La panthère, alertée par le comportement du tigre, était revenue sur les lieux. Elle l'observait, en conclut que la première inspection de l'avion avait été sommaire. Dans la précipitation initiale tout n'avait peut-être pas été révélé. Alors la panthère retourna inspecter le cockpit, reprit son manège, puis regarda à nouveau attentivement par chaque hublot.

Rien, pas âme qui vive. Mais une sorte de visage immobile, les yeux grand ouverts la fixait à travers l'une des vitres. Etait- ce une victime qui avait basculé contre le verre ? Non, ces yeux n'étaient pas immobiles, de temps en temps ils bougeaient, allaient mécaniquement d'un angle à l'autre pour saisir tantôt la panthère, tantôt le tigre rouge. Ce visage était celui d'un vivant.

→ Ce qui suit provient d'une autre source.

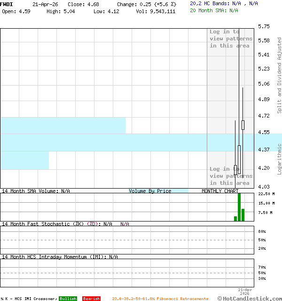
Task: Click the MONTHLY CHART label
Action: click(x=220, y=191)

Le tigre avait compris. Un survivant demeurait à l'avant. Il s'approcha comme l'avait fait la panthère, scruta le visage à travers le hublot. Oui, la forme bougeait légèrement ou faisait semblant d'être un mannequin de cire pour ne pas attirer l'attention ; le tigre avait compris qu'il avait face à lui un passager rescapé.

Comme tout fauve, sûr d'avoir trouvé sa proie, brutalement, il pénétra dans le cockpit, on entendit des hurlements. Une minute après, on vit le tigre sortir un être humain en le tirant violemment par son vêtement. Alors on découvrit là, couchée dans la neige, une hôtesse de l'air qui avait miraculeusement survécu à l'accident.

A demi consciente dans la neige avec son tailleur bleu, impuissante face à cette situation, tétanisée de frayeur, elle attendait le déferlement de la rage du fauve qui allait la déchiqueter pour la dévorer. Perdue, l'hôtesse de l'air ferma les yeux.

Le tigre rouge ouvrit sa gueule pour se saisir de la jeune femme, développant toute sa force, il la tira sur une vingtaine de mètres. Quand il cessa sa manoeuvre, inerte, elle se trouvait allongée à côté de l'enfant. Le tigre rouge, souleva la couverture et la tint ainsi jusqu'à ce que la femme comprenne qu'il y avait là un petit d'homme. Saisi par ce froid glacial soudain, l'enfant s'était remis à pleurer.